[start]

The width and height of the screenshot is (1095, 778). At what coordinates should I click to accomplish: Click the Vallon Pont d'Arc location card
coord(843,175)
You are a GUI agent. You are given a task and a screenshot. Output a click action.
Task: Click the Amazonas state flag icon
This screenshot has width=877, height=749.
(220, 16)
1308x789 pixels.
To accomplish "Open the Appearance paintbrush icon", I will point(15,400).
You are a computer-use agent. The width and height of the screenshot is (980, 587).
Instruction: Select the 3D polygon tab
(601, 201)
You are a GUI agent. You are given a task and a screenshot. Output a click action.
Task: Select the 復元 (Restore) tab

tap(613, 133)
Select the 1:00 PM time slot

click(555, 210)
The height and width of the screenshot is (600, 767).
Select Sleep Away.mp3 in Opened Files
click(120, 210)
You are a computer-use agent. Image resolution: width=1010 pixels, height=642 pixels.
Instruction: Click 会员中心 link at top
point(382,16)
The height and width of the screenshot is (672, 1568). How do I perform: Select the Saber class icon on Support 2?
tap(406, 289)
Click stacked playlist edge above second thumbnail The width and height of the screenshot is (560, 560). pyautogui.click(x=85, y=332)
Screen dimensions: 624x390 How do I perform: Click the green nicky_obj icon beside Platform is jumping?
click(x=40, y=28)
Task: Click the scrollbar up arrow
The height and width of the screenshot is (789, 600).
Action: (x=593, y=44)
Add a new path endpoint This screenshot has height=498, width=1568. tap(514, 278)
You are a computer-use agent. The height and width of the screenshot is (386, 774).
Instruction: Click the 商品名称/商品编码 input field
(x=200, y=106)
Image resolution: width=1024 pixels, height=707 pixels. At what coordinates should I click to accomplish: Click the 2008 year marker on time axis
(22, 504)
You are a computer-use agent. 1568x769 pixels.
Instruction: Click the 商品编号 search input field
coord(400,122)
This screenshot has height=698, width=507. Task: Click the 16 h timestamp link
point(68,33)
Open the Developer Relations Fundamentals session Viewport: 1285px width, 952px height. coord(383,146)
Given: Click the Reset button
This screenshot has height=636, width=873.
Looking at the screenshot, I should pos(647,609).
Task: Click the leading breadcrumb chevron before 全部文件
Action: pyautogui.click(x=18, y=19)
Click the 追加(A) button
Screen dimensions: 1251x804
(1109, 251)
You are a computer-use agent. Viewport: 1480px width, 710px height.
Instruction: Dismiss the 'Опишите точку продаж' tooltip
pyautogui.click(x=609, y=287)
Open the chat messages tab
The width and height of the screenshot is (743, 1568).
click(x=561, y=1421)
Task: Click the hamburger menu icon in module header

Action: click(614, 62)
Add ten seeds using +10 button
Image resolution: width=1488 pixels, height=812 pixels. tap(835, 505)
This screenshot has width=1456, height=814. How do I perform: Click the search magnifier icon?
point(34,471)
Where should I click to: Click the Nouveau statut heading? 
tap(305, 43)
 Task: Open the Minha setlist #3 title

[end]

* What you are asked to do
Rename "thumbnail" to "preview image" in everything from the line containing "Click stacked playlist" down to the line containing "Add a new path", and return only those lines with nothing else altered.

* Full solution
Click stacked playlist edge above second preview image The width and height of the screenshot is (560, 560). pyautogui.click(x=85, y=332)
Screen dimensions: 624x390 How do I perform: Click the green nicky_obj icon beside Platform is jumping?
click(x=40, y=28)
Task: Click the scrollbar up arrow
The height and width of the screenshot is (789, 600).
Action: (x=593, y=44)
Add a new path endpoint This screenshot has height=498, width=1568. tap(514, 278)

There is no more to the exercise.